[Listing for finding displayed items]
------------------------------------
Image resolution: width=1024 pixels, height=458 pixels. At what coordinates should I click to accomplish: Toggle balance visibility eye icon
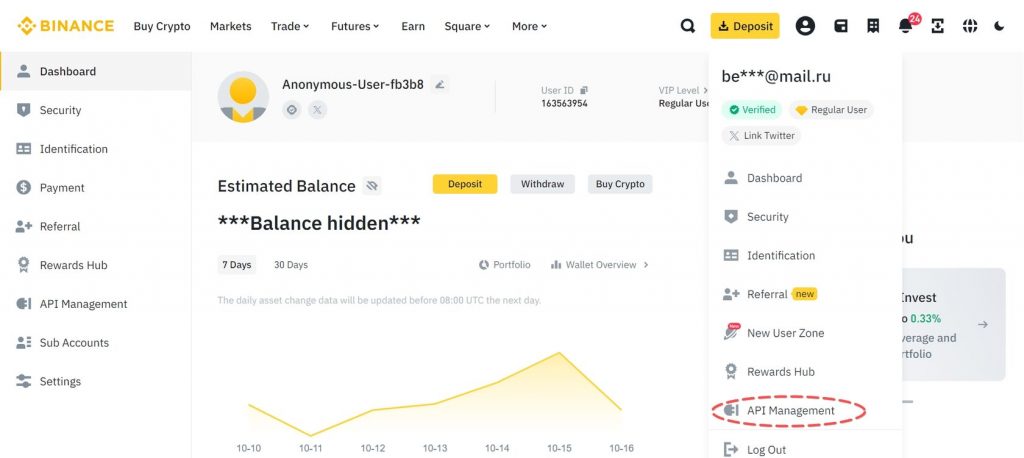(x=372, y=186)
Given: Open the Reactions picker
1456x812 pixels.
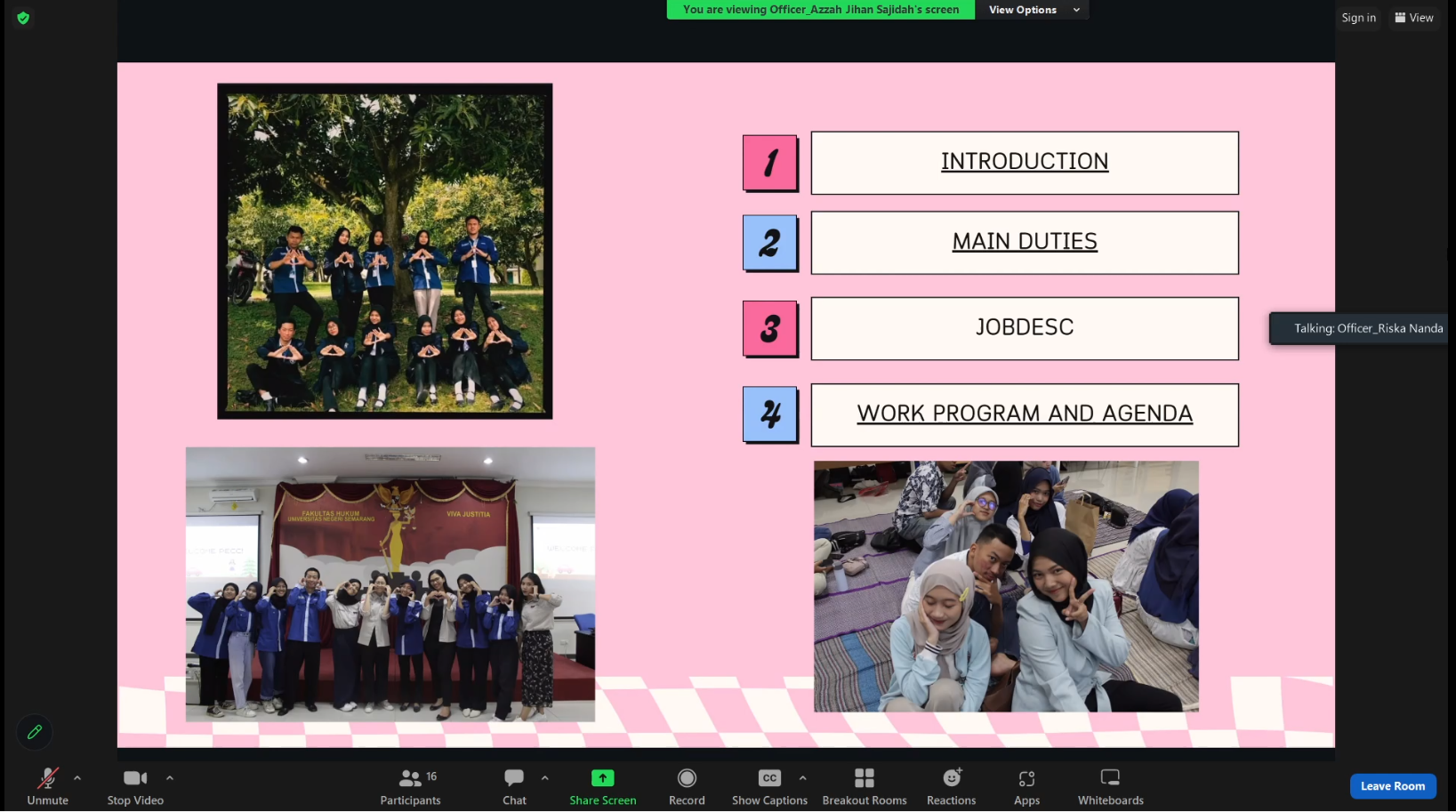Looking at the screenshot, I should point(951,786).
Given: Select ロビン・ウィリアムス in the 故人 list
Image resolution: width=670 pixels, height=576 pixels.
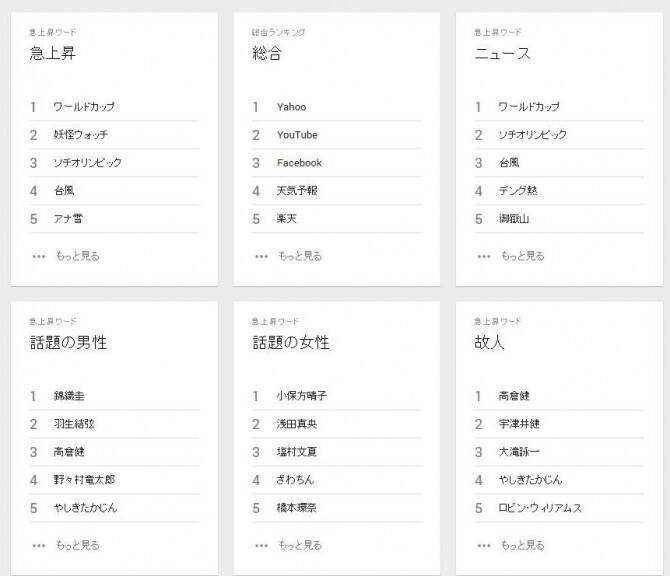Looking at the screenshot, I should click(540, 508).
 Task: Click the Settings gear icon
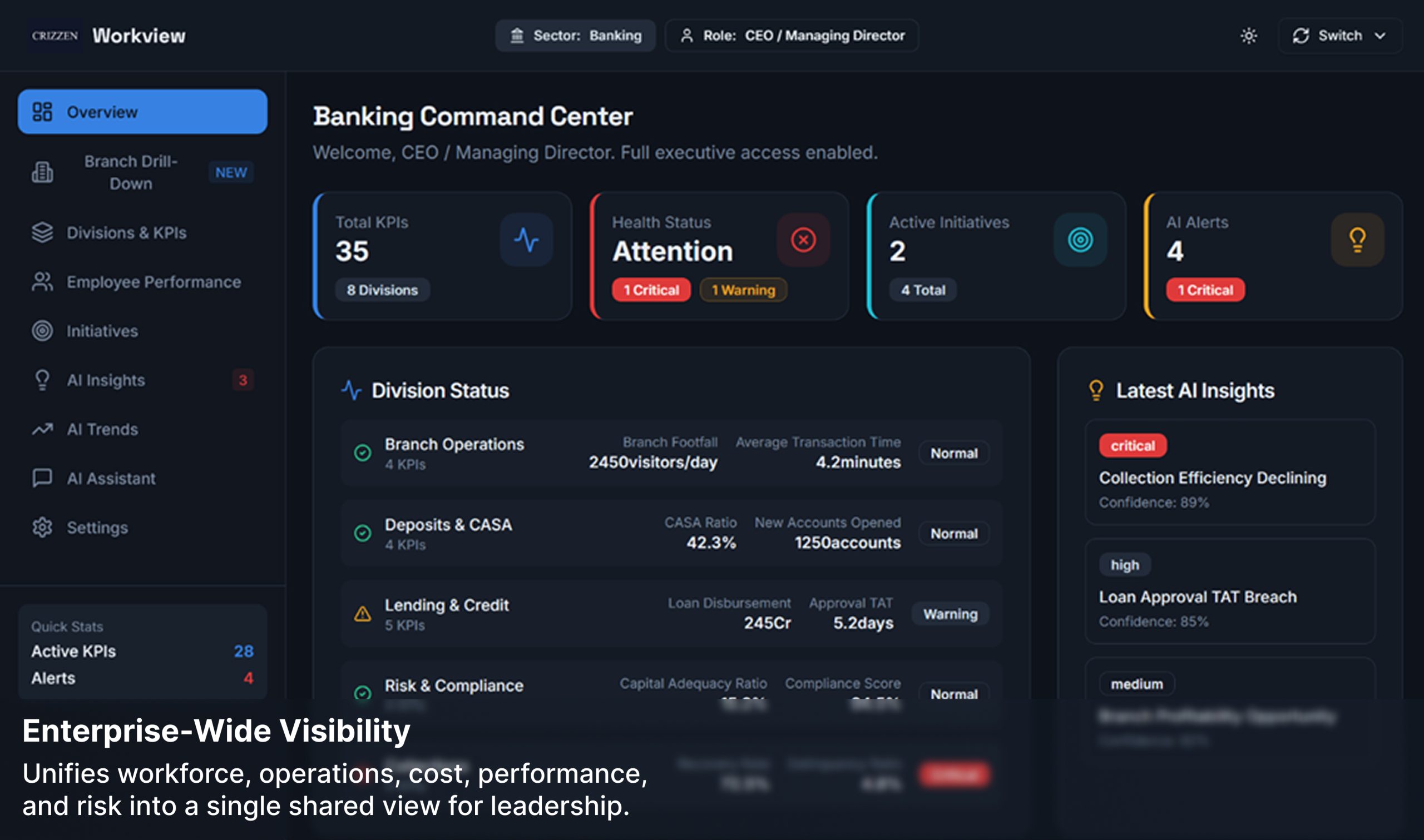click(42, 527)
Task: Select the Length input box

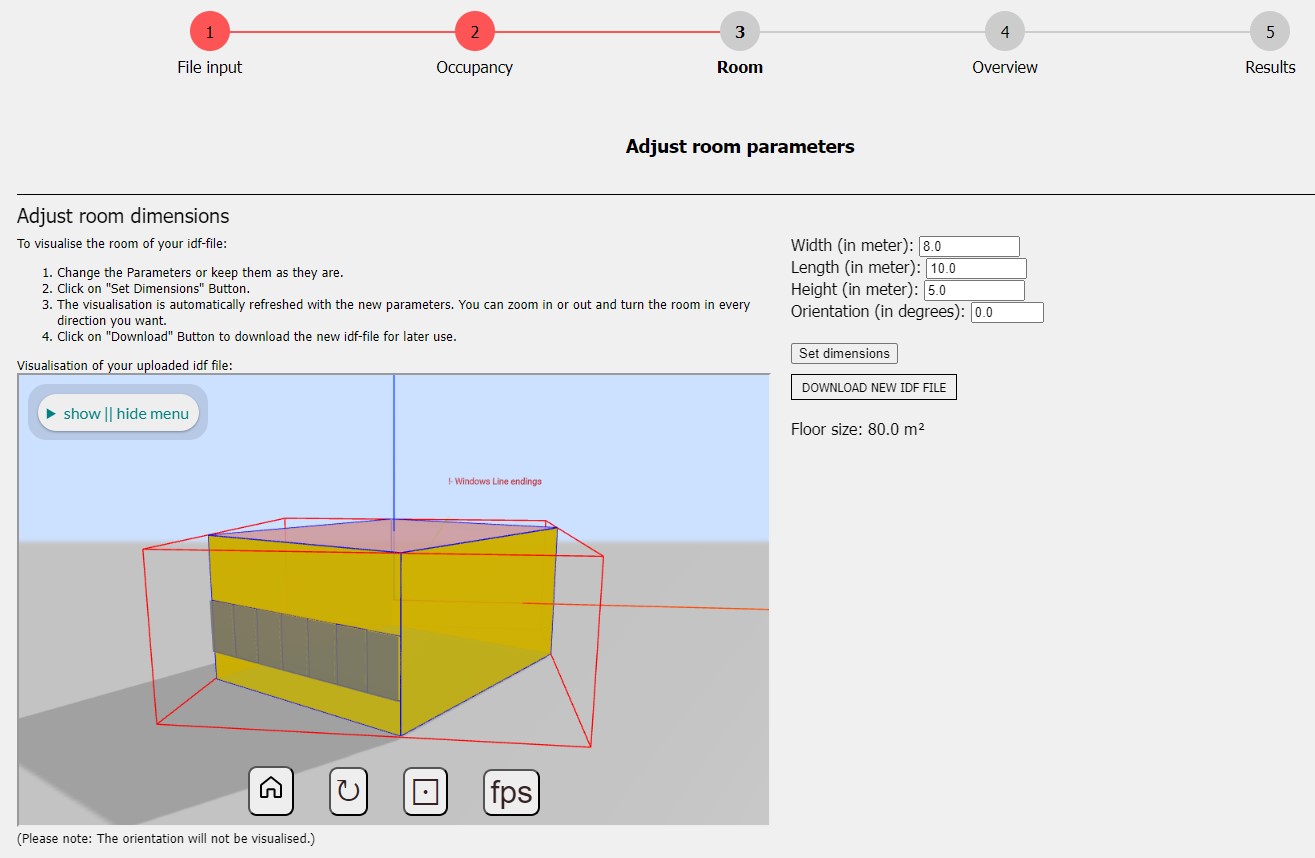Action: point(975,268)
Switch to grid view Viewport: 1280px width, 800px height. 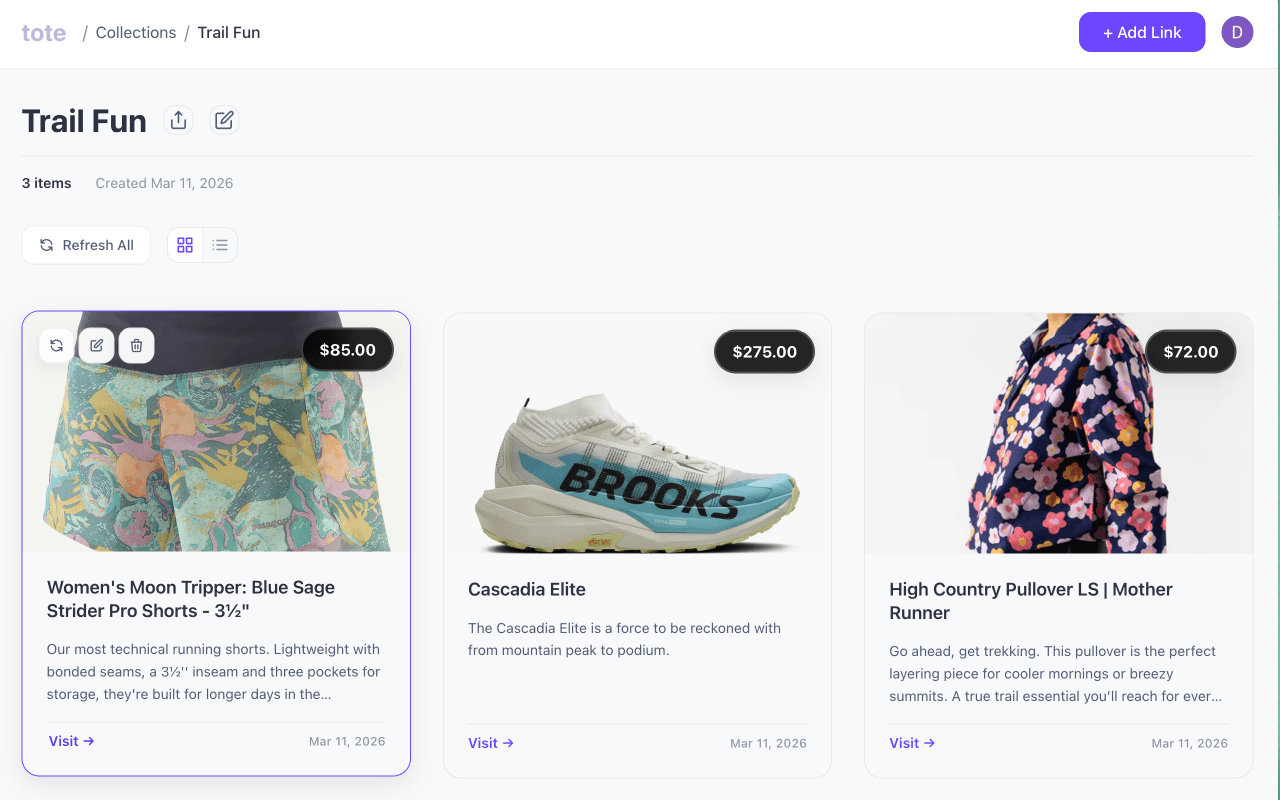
------------------------------------
TASK DETAILS: Copy out the listing above line for line, leaving out the pictures.

PROBLEM SOLUTION:
Image resolution: width=1024 pixels, height=458 pixels. At what coordinates should I click to accomplish: Toggle balance visibility eye icon
(x=372, y=186)
Given: Open the Reactions picker
1456x812 pixels.
Looking at the screenshot, I should point(951,786).
Given: Select ロビン・ウィリアムス in the 故人 list
Image resolution: width=670 pixels, height=576 pixels.
Looking at the screenshot, I should click(540, 508).
 Task: Click the Settings gear icon
click(42, 527)
Task: Select the Length input box

Action: point(975,268)
Switch to grid view Viewport: 1280px width, 800px height. 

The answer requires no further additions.